-- Start Task data --

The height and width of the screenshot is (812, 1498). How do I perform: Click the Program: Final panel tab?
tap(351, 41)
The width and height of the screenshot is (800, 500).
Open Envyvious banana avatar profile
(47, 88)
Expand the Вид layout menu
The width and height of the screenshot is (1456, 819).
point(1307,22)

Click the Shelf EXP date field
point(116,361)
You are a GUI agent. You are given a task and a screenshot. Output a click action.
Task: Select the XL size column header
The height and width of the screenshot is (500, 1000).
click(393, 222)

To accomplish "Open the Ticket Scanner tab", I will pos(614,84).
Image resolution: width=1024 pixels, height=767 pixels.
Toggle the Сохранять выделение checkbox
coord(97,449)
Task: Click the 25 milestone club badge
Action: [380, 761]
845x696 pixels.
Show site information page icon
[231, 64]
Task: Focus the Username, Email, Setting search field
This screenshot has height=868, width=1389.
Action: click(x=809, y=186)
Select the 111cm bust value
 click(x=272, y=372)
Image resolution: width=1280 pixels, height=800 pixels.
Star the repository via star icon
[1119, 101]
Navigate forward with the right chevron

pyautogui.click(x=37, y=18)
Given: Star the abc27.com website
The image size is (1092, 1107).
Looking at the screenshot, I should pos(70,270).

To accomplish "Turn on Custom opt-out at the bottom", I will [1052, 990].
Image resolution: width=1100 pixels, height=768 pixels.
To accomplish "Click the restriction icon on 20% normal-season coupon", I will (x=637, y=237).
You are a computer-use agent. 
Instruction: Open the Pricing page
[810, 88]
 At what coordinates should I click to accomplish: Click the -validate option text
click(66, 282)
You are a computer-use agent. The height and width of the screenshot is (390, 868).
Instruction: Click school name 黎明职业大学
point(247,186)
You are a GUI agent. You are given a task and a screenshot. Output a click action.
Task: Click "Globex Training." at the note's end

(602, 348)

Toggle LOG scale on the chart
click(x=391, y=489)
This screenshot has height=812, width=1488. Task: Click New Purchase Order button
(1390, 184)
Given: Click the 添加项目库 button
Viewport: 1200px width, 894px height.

-- End Task data --

Stated goal:
Reproduce the lines above word for word.

Response:
The height and width of the screenshot is (812, 1498). How do I perform: Click the Program: Final panel tab?
tap(351, 41)
The width and height of the screenshot is (800, 500).
Open Envyvious banana avatar profile
(47, 88)
Expand the Вид layout menu
The width and height of the screenshot is (1456, 819).
point(1307,22)

Click the Shelf EXP date field
point(116,361)
You are a GUI agent. You are given a task and a screenshot. Output a click action.
Task: Select the XL size column header
The height and width of the screenshot is (500, 1000).
click(393, 222)

To accomplish "Open the Ticket Scanner tab", I will pos(614,84).
Image resolution: width=1024 pixels, height=767 pixels.
Toggle the Сохранять выделение checkbox
coord(97,449)
Task: Click the 25 milestone club badge
Action: [380, 761]
845x696 pixels.
Show site information page icon
[231, 64]
Task: Focus the Username, Email, Setting search field
This screenshot has height=868, width=1389.
Action: click(x=809, y=186)
Select the 111cm bust value
 click(x=272, y=372)
Image resolution: width=1280 pixels, height=800 pixels.
Star the repository via star icon
[1119, 101]
Navigate forward with the right chevron

pyautogui.click(x=37, y=18)
Given: Star the abc27.com website
The image size is (1092, 1107).
Looking at the screenshot, I should pos(70,270).

To accomplish "Turn on Custom opt-out at the bottom", I will [1052, 990].
Image resolution: width=1100 pixels, height=768 pixels.
To accomplish "Click the restriction icon on 20% normal-season coupon", I will (x=637, y=237).
You are a computer-use agent. 
Instruction: Open the Pricing page
[810, 88]
 At what coordinates should I click to accomplish: Click the -validate option text
click(66, 282)
You are a computer-use agent. The height and width of the screenshot is (390, 868).
Instruction: Click school name 黎明职业大学
point(247,186)
You are a GUI agent. You are given a task and a screenshot. Output a click action.
Task: Click "Globex Training." at the note's end

(602, 348)

Toggle LOG scale on the chart
click(x=391, y=489)
This screenshot has height=812, width=1488. Task: Click New Purchase Order button
(1390, 184)
Given: Click the 添加项目库 button
Viewport: 1200px width, 894px height.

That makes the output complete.